Williams shared that perspective in April at the annual meeting of the Science Writers and Communicators of Canada, an organization with some 600 members across the country. This annual event, held in Vancouver this year, hosts a wide range of detailed discussions about how science and society interact, as well as how it is being reported for a number of different audiences. To many journalists and public information officers, the prospect of unrestricted access to scientific papers is unquestionably appealing, and Williams indicated that academics like him regularly voice the notion that if science is supported with public funding, its results should be no less publicly available. All too often, however, that concept is set aside when scientists gauge the merit of one another’s work.
“When I come up for salary review or promotion, people in my department are going to look at the list of journals I published in,” he said. “Whether they do it explicitly or not, everyone knows which journals are good and which aren’t.”

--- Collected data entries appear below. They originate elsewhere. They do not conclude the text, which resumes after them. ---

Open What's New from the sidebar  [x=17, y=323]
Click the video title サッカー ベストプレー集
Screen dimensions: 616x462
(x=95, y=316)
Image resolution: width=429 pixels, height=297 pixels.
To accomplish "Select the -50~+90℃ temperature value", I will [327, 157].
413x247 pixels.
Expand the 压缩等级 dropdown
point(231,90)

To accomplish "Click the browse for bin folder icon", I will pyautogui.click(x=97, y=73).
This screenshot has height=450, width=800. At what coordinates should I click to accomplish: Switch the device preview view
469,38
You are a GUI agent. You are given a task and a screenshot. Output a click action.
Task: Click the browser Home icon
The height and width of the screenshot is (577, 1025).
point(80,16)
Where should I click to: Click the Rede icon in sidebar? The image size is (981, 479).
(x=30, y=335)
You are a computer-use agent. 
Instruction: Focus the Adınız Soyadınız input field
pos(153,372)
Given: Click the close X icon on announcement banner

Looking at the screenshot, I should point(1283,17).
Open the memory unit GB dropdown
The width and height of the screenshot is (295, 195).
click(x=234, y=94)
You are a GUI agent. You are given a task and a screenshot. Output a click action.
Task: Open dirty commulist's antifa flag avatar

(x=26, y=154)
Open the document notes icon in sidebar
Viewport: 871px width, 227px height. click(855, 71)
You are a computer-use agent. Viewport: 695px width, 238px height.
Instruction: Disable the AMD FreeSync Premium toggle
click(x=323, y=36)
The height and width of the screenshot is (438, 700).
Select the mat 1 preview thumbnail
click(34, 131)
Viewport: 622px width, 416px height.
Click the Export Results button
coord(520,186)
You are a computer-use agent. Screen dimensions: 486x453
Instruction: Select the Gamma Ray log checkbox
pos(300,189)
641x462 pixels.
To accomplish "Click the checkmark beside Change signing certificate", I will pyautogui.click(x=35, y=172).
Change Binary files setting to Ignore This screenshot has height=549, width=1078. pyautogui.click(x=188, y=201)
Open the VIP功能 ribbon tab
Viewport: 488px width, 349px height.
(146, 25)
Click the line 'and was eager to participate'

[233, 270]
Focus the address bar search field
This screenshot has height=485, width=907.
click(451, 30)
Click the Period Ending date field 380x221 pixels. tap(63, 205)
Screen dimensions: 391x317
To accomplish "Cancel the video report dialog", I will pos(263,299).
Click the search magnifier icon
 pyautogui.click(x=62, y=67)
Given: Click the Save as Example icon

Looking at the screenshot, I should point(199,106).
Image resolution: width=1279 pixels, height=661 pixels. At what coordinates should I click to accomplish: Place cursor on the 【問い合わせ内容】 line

In other words, researchers still find some practical advantages to publishing in an established, high-profile journal, regardless of the expensive subscription price that may put that publication out of reach for many people. And while subscribers may not pay for an open-access journal’s overhead costs, such as editors’ salaries, these publications instead ask the authors of scientific papers to pay, a move that can create negative connotations in the academic world.
“If you’re paying to publish your own research, probably that research wasn’t very good to begin with — that’s the perception that this whole movement is shrouded in,” Williams observes.
More fundamentally, he emphasizes, when researchers publish in open access journals they must also find the thousands of dollars necessary to cover those costs. If an individual’s operating funds stem from a Natural Sciences and Engineering Research Council grant, which might be on average around $25,000, paying for several open access publications a year would eat up much of this amount and leave little for scientific research itself.
The ubiquitous process of citation also complicates the move towards open access. Standard citation methodology, particularly the importance placed on impact factor, is widely used to determine the quality of research papers and depends heavily on the profile of the journal that publishes any given paper. This metric continues to favour many of the most restrictive and expensive of those journals, which leads scientists to look to them as preferred destinations for publication. According to Williams, this strategy can enhance the perceived quality of one’s work.
“My best-cited paper ever was because it was in a high-profile journal, not because it was particularly good research,” he recalled. “Not that it was bad, but it was in a place that people like to cite.”
Conversely, outstanding research published in an open-access journal may not be perceived as such if that journal has not yet established itself as a respected source of information within its field. Although there might have to be significant progress before open-access publications are viewed as an equivalent or even preferred choice over their traditional subscription-model counterparts, some of these newer journals, especially those from trusted publishers and with high-profile editors at their helm, are leading the way in gaining the respect of the scientific community.
For Williams, who has worked closely with librarians throughout his career, the complexities surrounding open access publishing do not diminish its importance. Quite apart from discussion of costs, he explains, is the need simply to safeguard the very existence of scientific literature. When paper journals land on a library shelf, they are there to stay, but electronic journals can disappear if a publisher goes out of business or a subscription consists of a “rolling” archive that only provides a limited number of issues at a time.
Many institutions have consequently launched separate archives of research publications that they maintain independently. While the contents of such repositories are openly accessible, they must still respect copyright restrictions imposed by the original publisher, which means this work may not become available until years after it was first published.
“Libraries no longer own the content,” he said, emphasizing what a major change this represents. “We used to buy physical journals and have them; we rent them now. We’re buying access, but we don’t own them, and we are very strictly prohibited from just going and downloading it all.”